● What is required: Starting with the line with "The height and width of the screenshot is (615, 800)." in the entries below and going on through the line with "This screenshot has width=600, height=1065.", output every line exactly and nothing more. No pictures.

● Stored items:

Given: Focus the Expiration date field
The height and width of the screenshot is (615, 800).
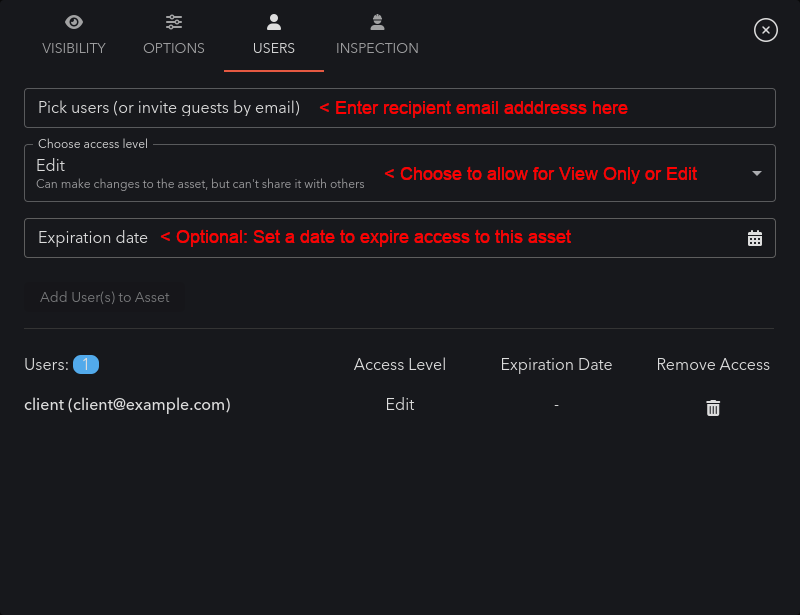Looking at the screenshot, I should coord(94,238).
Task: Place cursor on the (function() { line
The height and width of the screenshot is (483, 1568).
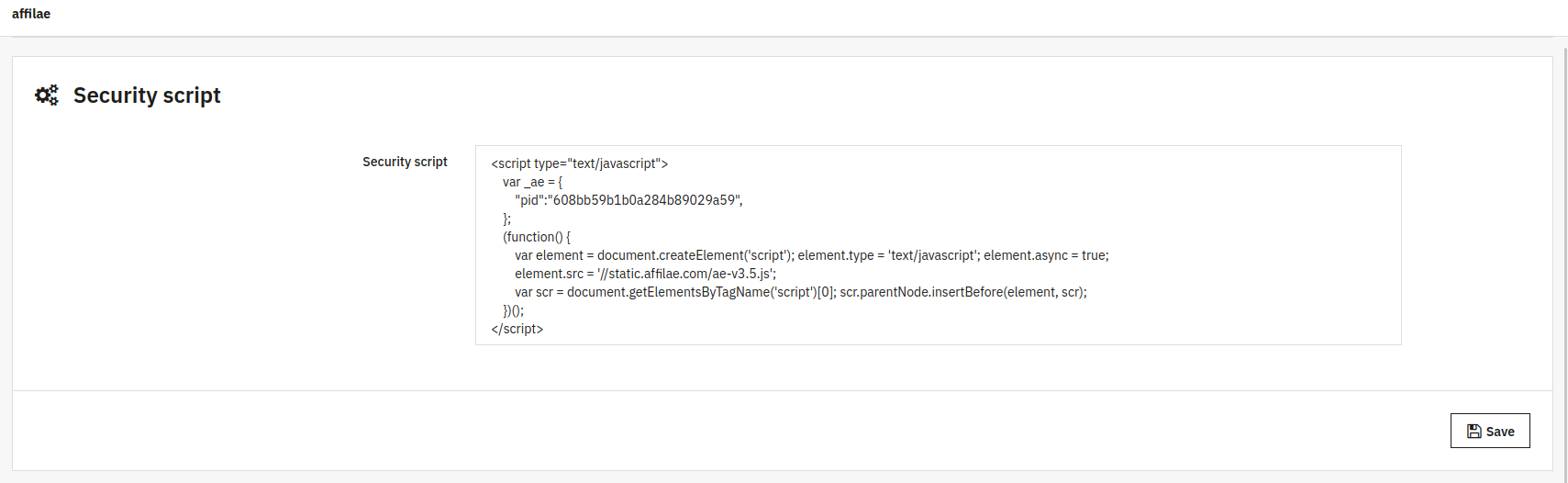Action: (x=536, y=237)
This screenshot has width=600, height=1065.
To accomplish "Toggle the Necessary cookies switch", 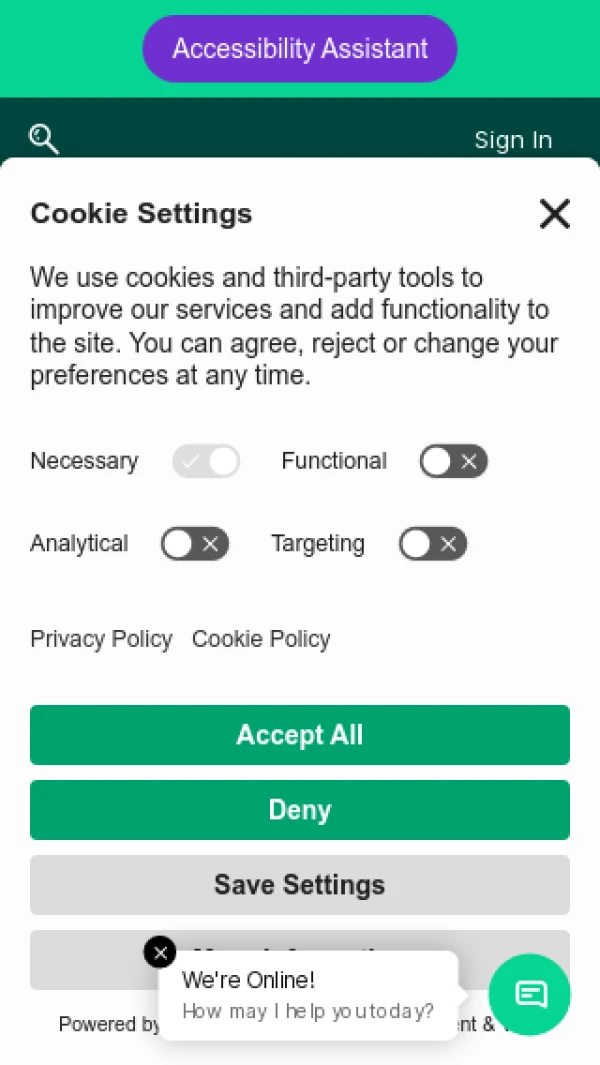I will (x=206, y=461).
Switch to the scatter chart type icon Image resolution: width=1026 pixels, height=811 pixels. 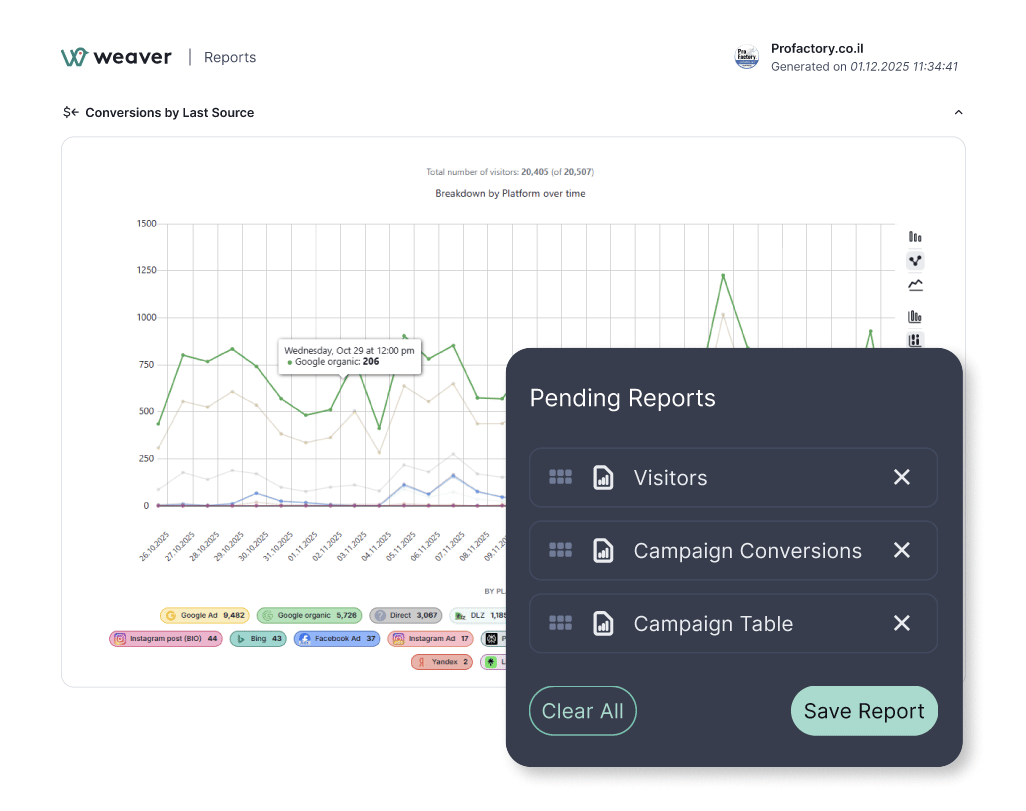915,260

● Result for this task:
The height and width of the screenshot is (615, 800).
Looking at the screenshot, I should coord(94,238).
Task: Place cursor on the (function() { line
The height and width of the screenshot is (483, 1568).
Action: (x=536, y=237)
This screenshot has width=600, height=1065.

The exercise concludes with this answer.